This article covers the primary performance considerations when migrating files between cloud providers
1. Microsoft Import Service instead of CSOM
For migration to Microsoft 365, Cloudiway is leveraging the Microsoft Import Service.
It is usually the bottleneck of the migration.
Why are we using this service?
Files can be migrated to SharePoint (SharePoint sites, Team sites, OneDrive) using the CSOM (Client Side Object Model) APIs or the Microsoft Import Service.
Microsoft has put huge throttling policies in place that prevent to use CSOM for migrations (a large number of users by a large number of files can result in millions of calls that will be throttled).
Instead, Microsoft has implemented the Microsoft Import Service for uploading data to SharePoint as it has better performance.
2. Limitations of this service
2.1. Blob storage lifetime
Data are first uploaded (and encrypted) into a Blob Storage hosted in the Microsoft infrastructure.
This Blob Storage has a short term, preventing sending hundreds of jobs.
If you submit too many jobs and Microsoft doesn’t have the time to process them, the jobs are lost.
2.2. Slowness of the service
The jobs are submitted asynchronously and Microsoft provides no ETA for the execution.
A new job may stay scheduled for several hours if many jobs have been submitted.
Once the job is started, it may take hours to complete. For instance, if you submit a job containing 1000 folders to create in SharePoint, the job may take 1 or 2 hours to complete.
2.3. Maximum number of files to submit in a job
Microsoft recommends submitting no more than 1000 files per job.
However, if you submit 1000 files in a very complex folder structure, you may have to submit 5000 or 10,000 nodes, not only 1000.
For instance:
/folder/subfolder/subfolder/subfolder/subfolder/subfolder/subfolder/etc/fil1
/folder/subfolder1/subfolder/subfolder/subfolder/subfolder/subfolder/etc/fil2
/folder/subfolder3/subfolder/subfolder/subfolder/subfolder/subfolder/etc/fil3
All the folders have to be created and must exist in order to migrate the files.
Either you have to submit jobs in advance in order to pre-create the folders, or you have to submit the request to also synchronize the folders in the jobs and you end up submitting 10,000 creation requests in a single job, even if you submit only 1000 files.
Another problem is that the Microsoft import job stops processing after hitting 100 errors (even cosmetic errors).
When this happens, Microsoft doesn’t tell you which files have been successfully processed.
You will have to resubmit the job entirely, even if it took you hours to extract them from the source.
For these various reasons, Cloudiway is submitting jobs with no more than 200 files at a time.
2.4. Maximum number of submitted jobs
Based on our experience, we know that we can’t submit hundreds of jobs simultaneously.
In the past, we tried to submit 1000 jobs. Microsoft processed the jobs so slowly that the Blob Storage expired before the jobs were processed and we had to recreate the jobs (and download the files from the source again).

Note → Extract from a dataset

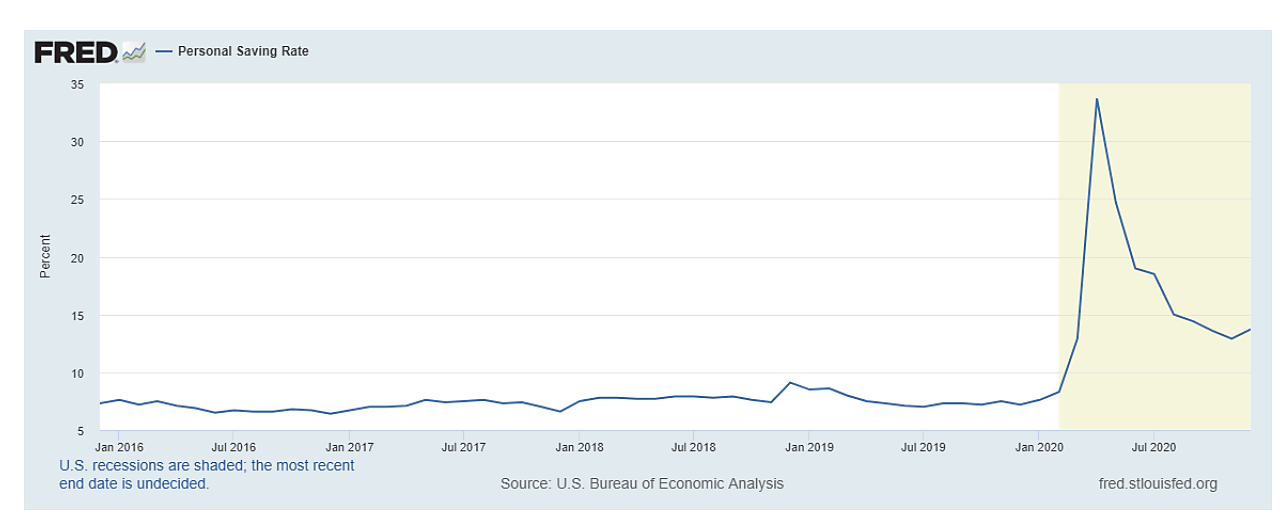Click the Jul 2018 x-axis label
The height and width of the screenshot is (530, 1286).
(693, 446)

For this reason, we are sending no more than 10 jobs per user to migrate.
When 10 jobs are submitted and not processed yet by Microsoft, we keep preparing additional jobs, but we are not submitting them yet. As soon as we detect that Microsoft has processed new jobs, we submit new jobs.
When we have accumulated more than 50 non-submitted jobs, we must stop the migration, sleep for a while (between 15 to 90 minutes), and restart.

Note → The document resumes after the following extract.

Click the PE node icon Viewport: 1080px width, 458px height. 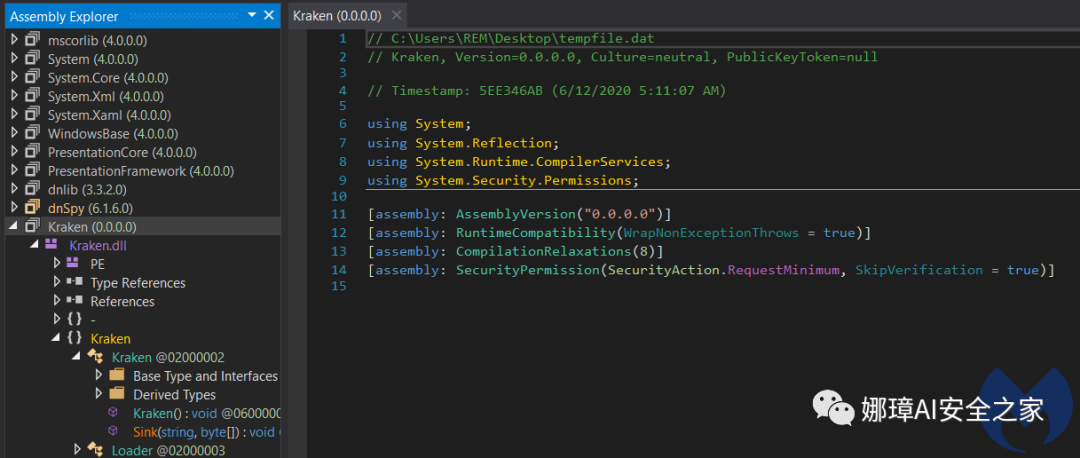point(73,264)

This may cause extra delays, but the primary reason is that the Microsoft Import Service has not processed the jobs.
-
No more than 10 submitted jobs per user
-
No more than 50 non-submitted jobs per user
-
Sleep 15 minutes (Pending state) and restart migration when the limit of 50 jobs is reached.
3. Discovery Implementation
As explained above, we have to pre-create the folders.
Otherwise, we would have to include the folder hierarchy in every submitted job, and the processing of each job by the Microsoft Import Service would be excessively slow.
Pre-creating the folder structure has performance impacts.
Each migration starts, a discovery process must iterate through each folder, extract the list, and get the metadata and permissions.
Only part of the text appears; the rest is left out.